Project Title: UV-Spectroscopic Volcanic Emission Measurements: Potential Promise and Lingering Challenges
Mendenhall Fellow: Christoph Kern, (360) 993-8922, firstname.lastname@example.org
Duty Station: Vancouver, Washington
Start Date: October 4, 2010
Education: Ph.D. (Physics), University of Heidelberg, Heidelberg, Germany, 2009
Research Advisor: Cynthia Werner, (360) 993-8980, email@example.com; Jeff Sutton, (808) 967-8805, firstname.lastname@example.org; Ulrich Platt, University of Heidelberg, email@example.com
Project Description: In recent years, the measurement of volcanic gas emissions has gained importance in volcanology. The improved understanding of gas release processes has led to an increased interest in volatile emission fluxes, gas speciation, and atmospheric plume evolution as parameters providing information about volcanic systems. Volcanic gas emission fluxes have been shown to provide information on the magnitude of erupted or degassed magma in certain systems (see, for example, Delgado and others, 2001), while the speciation of gases emitted from a volcano at a given time can provide insights into degassing conditions such as pressure or depth for example, Burton and others, 2007).
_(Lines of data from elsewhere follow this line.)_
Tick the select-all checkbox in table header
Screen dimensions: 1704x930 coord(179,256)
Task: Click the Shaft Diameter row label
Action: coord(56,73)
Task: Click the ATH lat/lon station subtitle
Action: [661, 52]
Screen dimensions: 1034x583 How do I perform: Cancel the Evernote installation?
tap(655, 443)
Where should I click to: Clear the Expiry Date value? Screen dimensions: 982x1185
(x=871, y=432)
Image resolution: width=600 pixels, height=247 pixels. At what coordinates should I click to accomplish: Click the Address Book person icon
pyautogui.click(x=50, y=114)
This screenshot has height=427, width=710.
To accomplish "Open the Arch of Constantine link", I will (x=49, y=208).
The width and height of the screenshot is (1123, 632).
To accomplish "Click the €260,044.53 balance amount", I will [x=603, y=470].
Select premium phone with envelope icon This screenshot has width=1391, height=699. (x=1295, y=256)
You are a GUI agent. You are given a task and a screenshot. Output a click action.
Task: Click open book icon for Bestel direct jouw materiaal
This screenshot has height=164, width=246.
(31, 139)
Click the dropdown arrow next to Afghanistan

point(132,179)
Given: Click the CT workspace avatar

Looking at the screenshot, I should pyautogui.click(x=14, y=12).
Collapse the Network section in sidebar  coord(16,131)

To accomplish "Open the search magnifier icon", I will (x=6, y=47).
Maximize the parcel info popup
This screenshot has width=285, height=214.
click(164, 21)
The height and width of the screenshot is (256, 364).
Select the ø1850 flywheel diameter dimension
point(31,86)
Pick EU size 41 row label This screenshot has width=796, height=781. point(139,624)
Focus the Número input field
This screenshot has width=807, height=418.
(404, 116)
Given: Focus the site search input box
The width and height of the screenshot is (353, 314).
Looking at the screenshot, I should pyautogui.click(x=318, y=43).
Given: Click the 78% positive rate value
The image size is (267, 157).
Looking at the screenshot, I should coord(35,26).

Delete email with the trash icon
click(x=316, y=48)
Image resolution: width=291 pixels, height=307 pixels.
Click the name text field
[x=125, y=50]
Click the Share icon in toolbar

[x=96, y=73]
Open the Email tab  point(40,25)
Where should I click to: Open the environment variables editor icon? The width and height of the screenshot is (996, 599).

Aiuppa and others (2007) showed that such information is extremely useful and may even allow the prediction of imminent eruptions. Finally, the evolution of volcanic plumes after being emitted into the atmosphere is also of great interest because volcanic emissions can be hazardous to vegetation, animals, and humans, as well as influencing atmospheric chemistry on local and global scales (for example, von Glasow and others, 2008).
The groundbreaking results of studies such as those mentioned above have driven the continuous development of remote sensing instruments and their application in volcanic environments. The correlation spectrometer (COSPEC) (see, for example, Moffat and Millán, 1971), differential optical absorption spectrometers (DOAS) (for example, Platt and Stutz, 2008; Kern 2009), Fourier transform infrared spectrometers (FTIR) (for example, Mori and others, 1993), and most recently the SO2 camera (for example, Mori and Burton, 2006; Kern and others, 2010a) have made possible the continuous monitoring of volcanic gas emissions at high spatial and temporal resolutions. This Mendenhall research project is focused on applying spectroscopic techniques in the ultra-violet wavelength region to measure volcanic gas emission fluxes and plume compositions.
One issue being addressed is the implementation of advanced data analysis tools for improving our understanding of atmospheric radiative transfer in and around volcanic plumes. Knowledge about optical path distributions between the sun and a remote sensing instrument is crucial for deriving accurate gas flux and composition values (Kern and others, 2010b). Next, accurate, long-term continuous degassing data sets are being compiled from Kilauea volcano (Hawaii) and other volcanoes around the world, and possible links between degassing and other geophysical parameters (for example, seismicity, deformation, temperature) are being evaluated. Also, the chemical and physical evolution of volcanic plumes in Hawaii and Alaska is being examined. Of special interest is the so-called “bromine explosion” mechanism, which rapidly converts bromine captured in volcanic aerosols and reservoir species to highly reactive gaseous bromine species such as BrO (see for example, Bobrowski and others, 2003; Kern and others, 2009). A quantitative description of this process is necessary to link measured BrO to the primary emitted volcanic bromine amount, which might then be used as an indicator for shallow magma degassing.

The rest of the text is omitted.